"""

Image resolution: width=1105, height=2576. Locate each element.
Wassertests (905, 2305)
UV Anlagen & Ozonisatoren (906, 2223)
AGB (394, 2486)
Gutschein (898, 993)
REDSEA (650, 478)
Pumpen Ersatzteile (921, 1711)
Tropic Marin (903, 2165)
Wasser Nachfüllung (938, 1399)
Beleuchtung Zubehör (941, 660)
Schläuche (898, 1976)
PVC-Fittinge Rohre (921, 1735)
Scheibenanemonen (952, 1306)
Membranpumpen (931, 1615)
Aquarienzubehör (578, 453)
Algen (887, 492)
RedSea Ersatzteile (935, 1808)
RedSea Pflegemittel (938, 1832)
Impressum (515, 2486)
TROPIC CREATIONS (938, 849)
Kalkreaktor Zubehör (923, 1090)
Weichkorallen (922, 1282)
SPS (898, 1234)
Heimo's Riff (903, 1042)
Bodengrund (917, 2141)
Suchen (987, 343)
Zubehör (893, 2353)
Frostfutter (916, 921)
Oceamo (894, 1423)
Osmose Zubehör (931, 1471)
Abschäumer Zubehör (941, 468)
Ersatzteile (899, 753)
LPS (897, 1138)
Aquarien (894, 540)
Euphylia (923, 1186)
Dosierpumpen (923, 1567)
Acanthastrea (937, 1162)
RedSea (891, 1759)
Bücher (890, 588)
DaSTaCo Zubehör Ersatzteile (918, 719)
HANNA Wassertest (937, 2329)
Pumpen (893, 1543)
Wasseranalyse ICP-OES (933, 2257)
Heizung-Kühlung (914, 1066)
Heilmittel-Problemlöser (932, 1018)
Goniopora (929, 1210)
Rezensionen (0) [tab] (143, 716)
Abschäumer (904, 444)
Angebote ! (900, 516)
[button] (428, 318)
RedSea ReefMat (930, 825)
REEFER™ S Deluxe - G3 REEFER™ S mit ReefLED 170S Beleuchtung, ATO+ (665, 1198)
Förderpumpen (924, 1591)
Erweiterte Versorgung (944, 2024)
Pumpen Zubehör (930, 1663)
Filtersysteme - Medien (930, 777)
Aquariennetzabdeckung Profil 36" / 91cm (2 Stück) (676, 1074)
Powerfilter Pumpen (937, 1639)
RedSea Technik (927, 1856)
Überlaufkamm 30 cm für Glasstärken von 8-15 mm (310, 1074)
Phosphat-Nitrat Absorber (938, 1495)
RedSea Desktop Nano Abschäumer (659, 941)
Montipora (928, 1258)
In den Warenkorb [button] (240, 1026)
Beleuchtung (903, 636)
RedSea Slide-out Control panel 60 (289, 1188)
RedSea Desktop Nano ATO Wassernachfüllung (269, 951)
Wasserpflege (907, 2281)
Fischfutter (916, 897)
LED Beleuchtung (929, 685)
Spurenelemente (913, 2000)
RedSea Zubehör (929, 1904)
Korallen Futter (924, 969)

"""

## Prompt
Keeping every character as it is, restate the lines above that run from the line with "Heilmittel-Problemlöser (932, 1018)" through the line with "REEFER™ S Deluxe", both included, and nothing else.

## Answer to this exercise
Heilmittel-Problemlöser (932, 1018)
Goniopora (929, 1210)
Rezensionen (0) [tab] (143, 716)
Abschäumer (904, 444)
Angebote ! (900, 516)
[button] (428, 318)
RedSea ReefMat (930, 825)
REEFER™ S Deluxe - G3 REEFER™ S mit ReefLED 170S Beleuchtung, ATO+ (665, 1198)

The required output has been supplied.